Creationists draw up these lists to convince the public that evolution is somehow being rejected by scientists, that it is a "theory in crisis." Most members of the public lack sufficient contact with the scientific community to know that this claim is totally unfounded. NCSE has been exhorted by its members to compile a list of thousands of scientists affirming the validity of the theory of evolution, but although we easily could have done so, we have resisted such pressure. We did not wish to mislead the public into thinking that scientific issues are decided by who has the longer list of scientists!

Project Steve mocks this practice with a bit of humor, and because "Steves" are only about 1% of scientists, it incidentally makes the point that tens of thousands of scientists support evolution. And it honors the late Stephen Jay Gould, NCSE supporter and friend.

We'd like to think that after Project Steve, we'll have seen the last of bogus "scientists doubting evolution" lists, but it's probably too much to ask. We do hope that at least when such lists are proposed, reporters and other citizens will ask, "but how many Steves are on your list!?"
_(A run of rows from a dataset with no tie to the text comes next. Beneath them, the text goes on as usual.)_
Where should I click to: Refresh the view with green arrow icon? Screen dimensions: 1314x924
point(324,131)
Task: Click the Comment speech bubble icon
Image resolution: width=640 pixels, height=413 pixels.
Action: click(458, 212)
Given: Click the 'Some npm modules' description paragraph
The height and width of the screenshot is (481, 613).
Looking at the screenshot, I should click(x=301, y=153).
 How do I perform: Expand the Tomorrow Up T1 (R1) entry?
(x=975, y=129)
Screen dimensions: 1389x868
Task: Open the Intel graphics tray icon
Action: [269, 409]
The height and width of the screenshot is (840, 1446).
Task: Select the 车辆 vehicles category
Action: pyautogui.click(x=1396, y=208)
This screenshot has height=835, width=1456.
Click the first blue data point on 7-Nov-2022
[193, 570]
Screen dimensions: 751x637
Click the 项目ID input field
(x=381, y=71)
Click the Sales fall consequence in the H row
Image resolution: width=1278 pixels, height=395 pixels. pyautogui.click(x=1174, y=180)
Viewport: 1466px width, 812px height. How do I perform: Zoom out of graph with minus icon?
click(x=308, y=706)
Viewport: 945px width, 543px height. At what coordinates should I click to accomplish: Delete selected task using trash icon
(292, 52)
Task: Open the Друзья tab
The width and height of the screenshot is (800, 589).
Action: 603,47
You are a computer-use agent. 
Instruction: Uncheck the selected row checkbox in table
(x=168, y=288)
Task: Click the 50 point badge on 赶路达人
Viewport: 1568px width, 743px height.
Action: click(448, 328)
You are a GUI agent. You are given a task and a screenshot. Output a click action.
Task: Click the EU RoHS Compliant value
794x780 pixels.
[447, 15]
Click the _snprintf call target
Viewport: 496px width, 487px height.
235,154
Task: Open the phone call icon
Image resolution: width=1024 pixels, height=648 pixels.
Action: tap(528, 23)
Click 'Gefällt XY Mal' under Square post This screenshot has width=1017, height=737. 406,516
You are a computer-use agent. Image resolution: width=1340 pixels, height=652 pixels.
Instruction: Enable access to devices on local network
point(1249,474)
The criteria for membership are here. Although the Center is not interested in Economics Ph.D.s, the project merits mention here for two substantive reasons. (The nonsubstantive reason comes at the end of the post.) First, the exposure to experimental science most youngsters receive is pretty slim, which contributes to the lack of contact with the "scientific community." Second, the project illustrates the dangers inherent in government-provided schooling, as school boards are subject to capture by scientific illiterates or by mushy-headed multiculturalists. The problem, dear readers, is with the government provision of the schools themselves, rather than with the means to attend the schools.

As far as the lists themselves go, we require strengthening of philosophical reasoning as well. A list perpetuates the ad popularum fallacy (hey, the operator of that site oughta join Project Steve too.)